In any case I just downloaded Marathon 2, and also downloaded Aleph One. Last year I tried it, but could never get Marathon Infinity to run on my G5 under OS X; the instructions on the website are poor. 

Manny, do you have it running under OS X? If yes, how did you install it & were there any special procedures to get it to work?


----------



## agent4321 (Jun 25, 2004)

The Doug said:


> Manny, do you have it running under OS X? If yes, how did you install it & were there any special procedures to get it to work?


I'm intersted too! I played marathon on an old 7200 with some classmates through ethernet it was a blast! For all you kids out there Marathon was the birth of Halo if you will. You wouldn't have Halo today if it wasn't for Marathon.


----------



## KardnalForgotHisPassword (Oct 14, 2004)

That was such a great game. I still remember being scared crapless as a kid, playing it in the dark with the sound up and lights down. (I suspect this is the Mac user's equivelent of Doom).

It was so hard a head of it's time. It's too bad Bungie got bought up, but it's great that they can still be stand-up like this, and let us relive old glories...


----------



## MannyP Design (Jun 8, 2000)

At the moment I don't have it installed, but I did try it a couple of years ago and I don't recall any problems... from what I recall, it was a matter of dropping Aleph 1 into the Marathon Inf. folder and that was that...

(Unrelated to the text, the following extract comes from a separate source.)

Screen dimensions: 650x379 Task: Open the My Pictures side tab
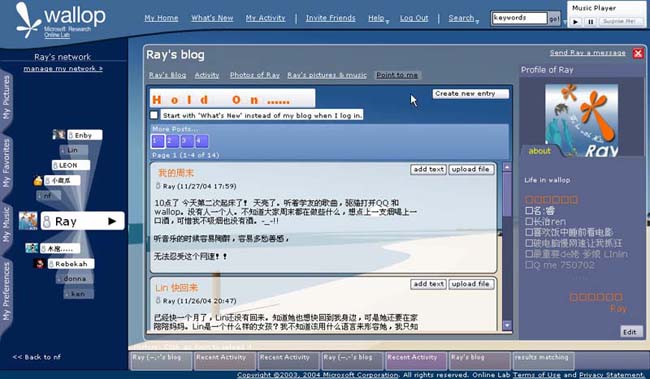[x=6, y=98]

I'll give it a try tonight and see what's up.


----------



## CubaMark (Feb 16, 2001)

*Marathon = Nausea Initiator*

Installed and played it again last night - and quickly discovered why it's not on my personal favourite list. The graphical motion effects make me ill! Seriously, it's like "Doom 3D" - gives me a headache!

 
M


----------



## The Doug (Jun 14, 2003)

« MannyP Design » said:


> ...from what I recall, it was a matter of dropping Aleph 1 into the Marathon Inf. folder and that was that...


That's exactly what I did, and it works perfectly.

Now I'll finally be able to play Marathon 2 - I had the demo but like I said, I never got my hands on the full version... before now, that is. THANKS, MannyP!


----------



## MannyP Design (Jun 8, 2000)

Rock on!


----------



## The Doug (Jun 14, 2003)

See ya starside!


----------